En 1920, Freud a soixante-quatre ans. Dans Au-delà du principe de plaisir, il jongle avec des concepts explosifs – la compulsion de répétition, la réaction thérapeutique négative, la pulsion de mort – qui bouleversent la psychanalyse et signent la marque du « démoniaque », c’est-à-dire d’une force irrépressible, indépendante du principe de plaisir et susceptible de s’opposer à lui. On chuchote à Vienne que la guerre et l’effondrement de l’empire austro-hongrois ne sont pas étrangers à ce remaniement théorique qui débouche sur un pessimisme absolu.
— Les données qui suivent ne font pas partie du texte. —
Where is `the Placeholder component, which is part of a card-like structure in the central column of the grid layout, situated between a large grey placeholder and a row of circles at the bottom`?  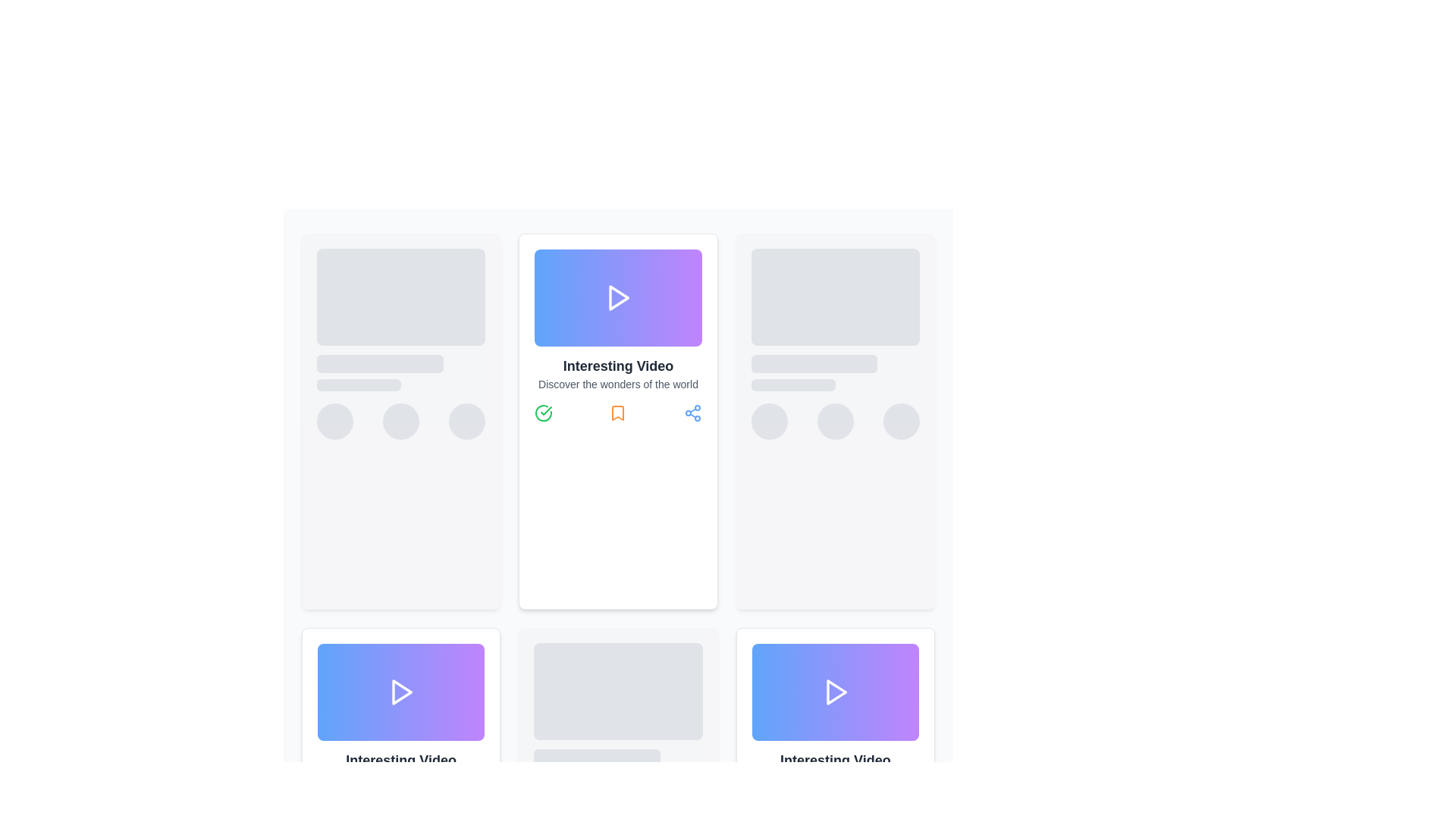 the Placeholder component, which is part of a card-like structure in the central column of the grid layout, situated between a large grey placeholder and a row of circles at the bottom is located at coordinates (401, 373).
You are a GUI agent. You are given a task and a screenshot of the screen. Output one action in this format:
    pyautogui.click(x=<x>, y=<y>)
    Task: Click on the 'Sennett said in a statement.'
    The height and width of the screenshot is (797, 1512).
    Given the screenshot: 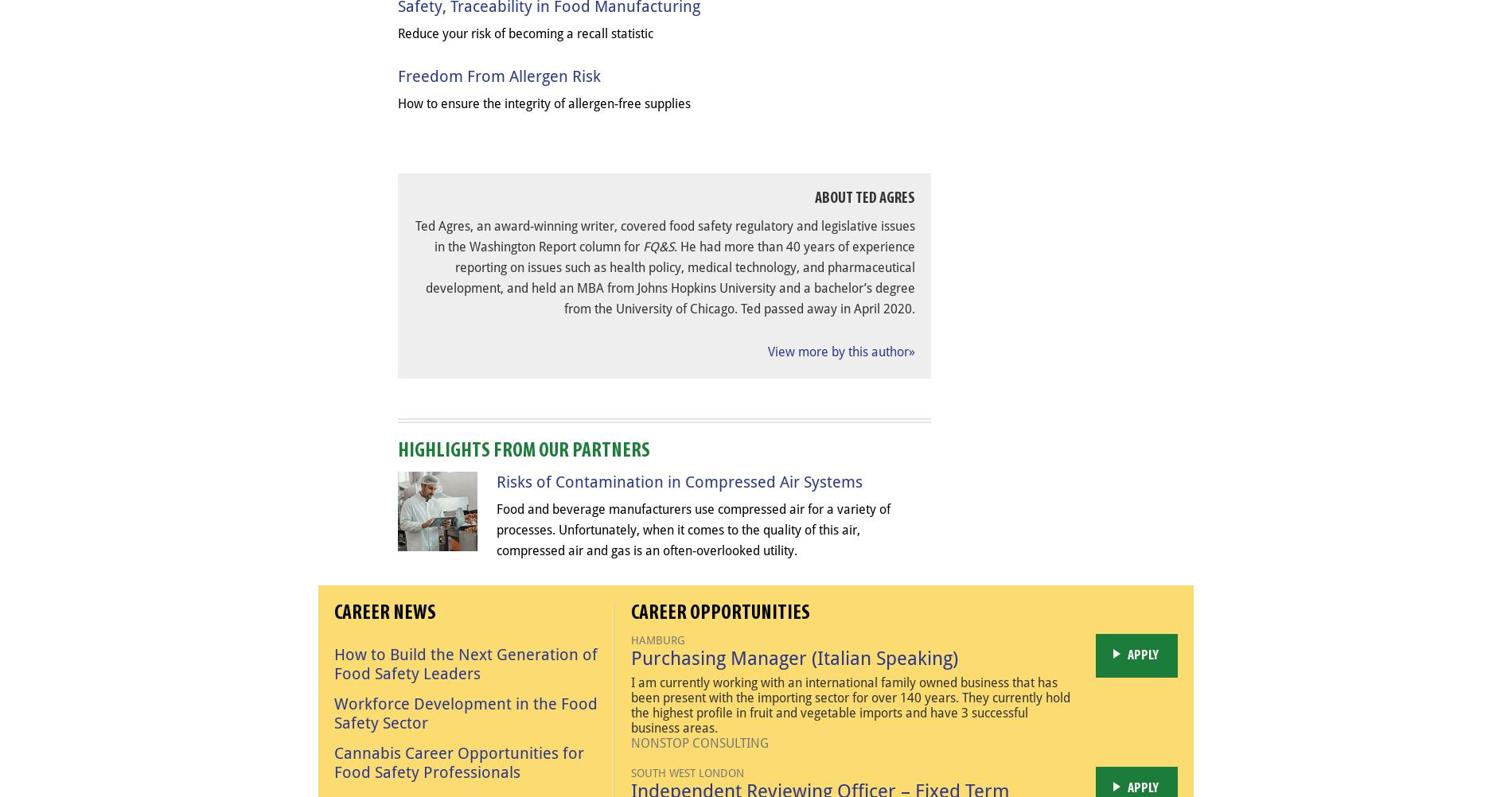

On ignore que Freud est atteint d’un cancer de la mâchoire et que bientôt l’Histoire, toute aussi cruelle, le contraindra à l’exil.

L’insouciance et la frivolité ne sont plus de mise dans l’Autriche de l’après-guerre : on cherche des responsables et, par conséquent, des coupables de la défaite, de la souffrance et du désarroi d’un peuple. À Vienne, cette « Capoue des esprits », on délaisse les cafés et les guinguettes pour les tribunaux. On ne parle plus d’amour, mais de justice. Le Parlement crée des commissions d’enquête. Et c’est devant l’une d’elles que Freud comparaîtra en tant qu’expert. L’accusé n’est autre qu’un de ses anciens condisciples à l’Université, le professeur Wagner-Jauregg.